Veamos ahora otro punto. En algunos comentarios sobre lo ocurrido se ha mezclado la percepción sobre el desarrollo del comicio con la evaluación que puede tenerse sobre las condiciones morales y políticas de los aparentes ganadores. Caudillismo, nepotismo, autoritarismo (convalidada ésta por cierto con la estúpida represión desatada sobre manifestantes disconformes) han sido algunas de las imputaciones escuchadas.

La plausible polémica sobre la calidad de un gobierno siempre es relevante, pero lo lógico es darla centralmente al interior del proceso electoral en cuestión, que debe garantizarse sin oscuridades justamente para que sea el pueblo tucumano el que opine sobre quienes deben ser las personas que regirán en el futuro sus destinos. Que un gobierno sea malo o bueno, por si aún cabe recordarlo, debe establecerlo primeramente el votante de cada territorio, y si fuese malo eso no habilita a volverlo sospechoso sin pruebas lapidarias de un fraude de proporciones.

En la misma dirección, ha reaparecido en el contexto de este clima ofuscado la controversia sobre la relación entre el clientelismo y el comportamiento electoral de los ciudadanos. Denominamos clientelismo al intento de colonizar una conciencia careciente en aras de torcer su alineamiento político. Inclinación deplorable que aún se ejerce en la mayoría de los partidos y que debe ser erradicada si aspiramos a construir mayores niveles de dignidad ciudadana.

Pero cuidado, el que apela espuriamente a la dádiva muchas veces resulta burlado, pues quien la recibe hace en el cuarto oscuro finalmente lo que quiere; y al momento de elegir autoridades el pobre (que no por pobre es un desvalido moral) pondera otras cosas. Méritos de los oficialismos que trascienden al bolsón o incompetencias de la oposición que se limita a denunciar. En democracia, las hegemonías políticas perdurables nunca se explican exclusivamente por un puro inmediatismo del faltante material.

En el frenesí de los contrapuntos, por último, todo se confunde. El intrincado y poco recomendable sistema electoral tucumano o los habituales episodios de sustracción de boletas lleva a que ahora luzca políticamente correcto predicar drásticas reformas. Sobre esto, bien valen dos puntualizaciones. Que un determinado sistema electoral abunde en falencias no lo convierte bajo ningún aspecto en fraudulento, y si de cirugías institucionales se trata, cualquier mejora que se introduzca debe tender a un perfeccionamiento del vínculo representativo y no únicamente a garantizar transparencia.

La denominada lista sábana muestra contraindicaciones que invitan a ser subsanadas, pero las alternativas hasta ahora promocionadas no entusiasman.
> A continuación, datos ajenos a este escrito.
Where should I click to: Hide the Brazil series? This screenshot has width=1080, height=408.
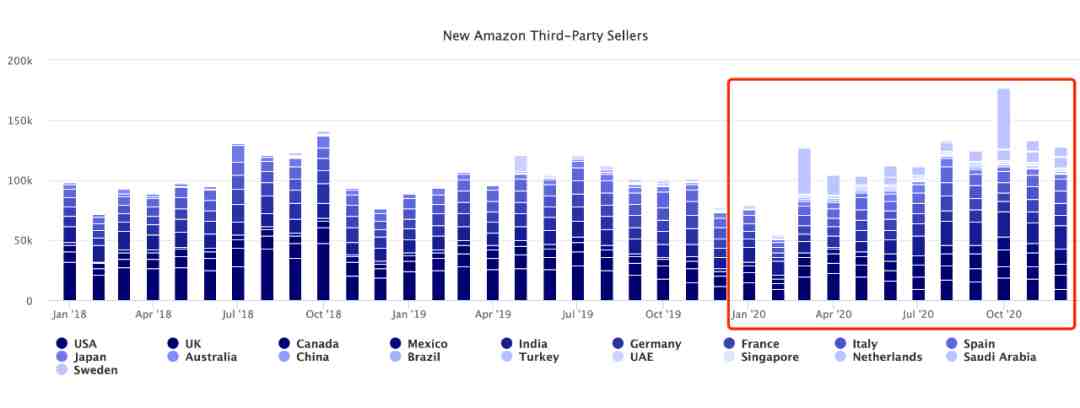(415, 357)
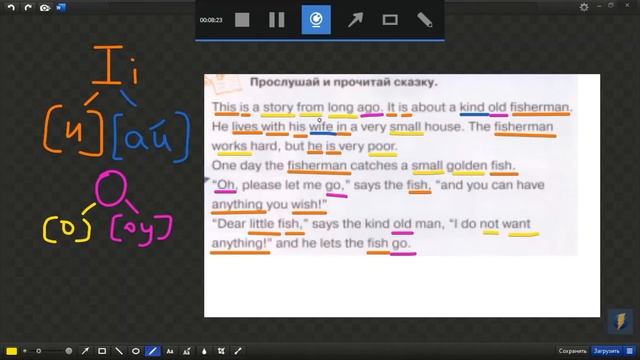The height and width of the screenshot is (360, 640).
Task: Open the upload options dropdown beside Загрузить
Action: pyautogui.click(x=629, y=351)
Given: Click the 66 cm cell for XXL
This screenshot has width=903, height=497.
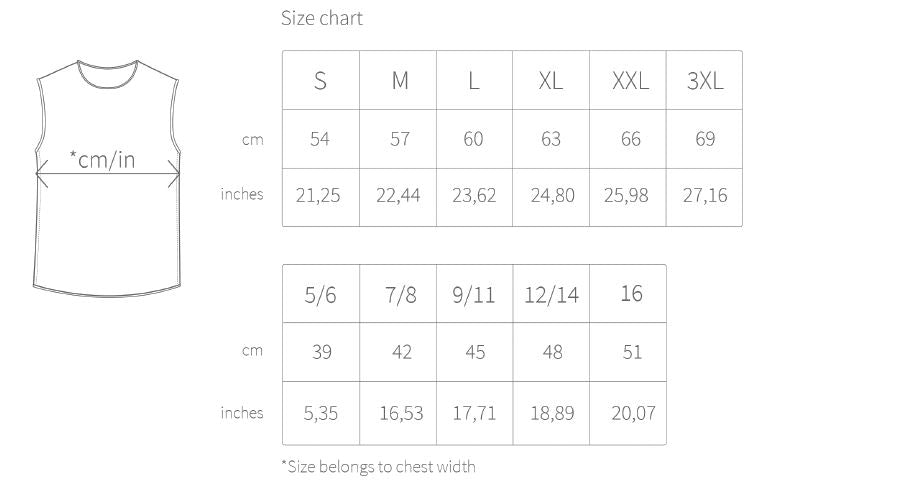Looking at the screenshot, I should (630, 139).
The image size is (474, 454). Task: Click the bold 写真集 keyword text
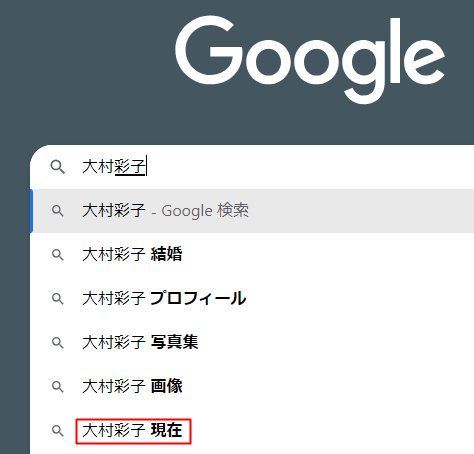[x=174, y=342]
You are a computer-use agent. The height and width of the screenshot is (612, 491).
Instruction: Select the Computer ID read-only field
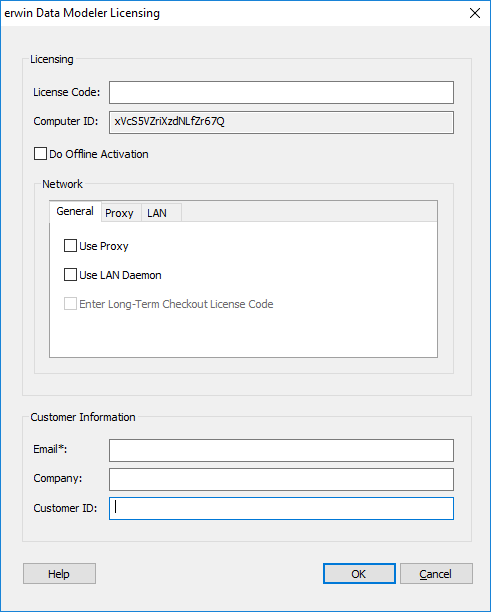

La boleta única debilita a los partidos políticos, difumina la dimensión ideológica de la competencia, personaliza al extremo las candidaturas y afecta la gobernabilidad de los ejecutivos. Y el voto electrónico, si elimina el elemento papel, borra el control posterior al comicio por parte de miles de ciudadanos de a pie.

El debate queda abierto y es sin dudas auspicioso, pero quitando del medio el cacareo oportunista y la impúdica y necia apelación a la palabra "fraude".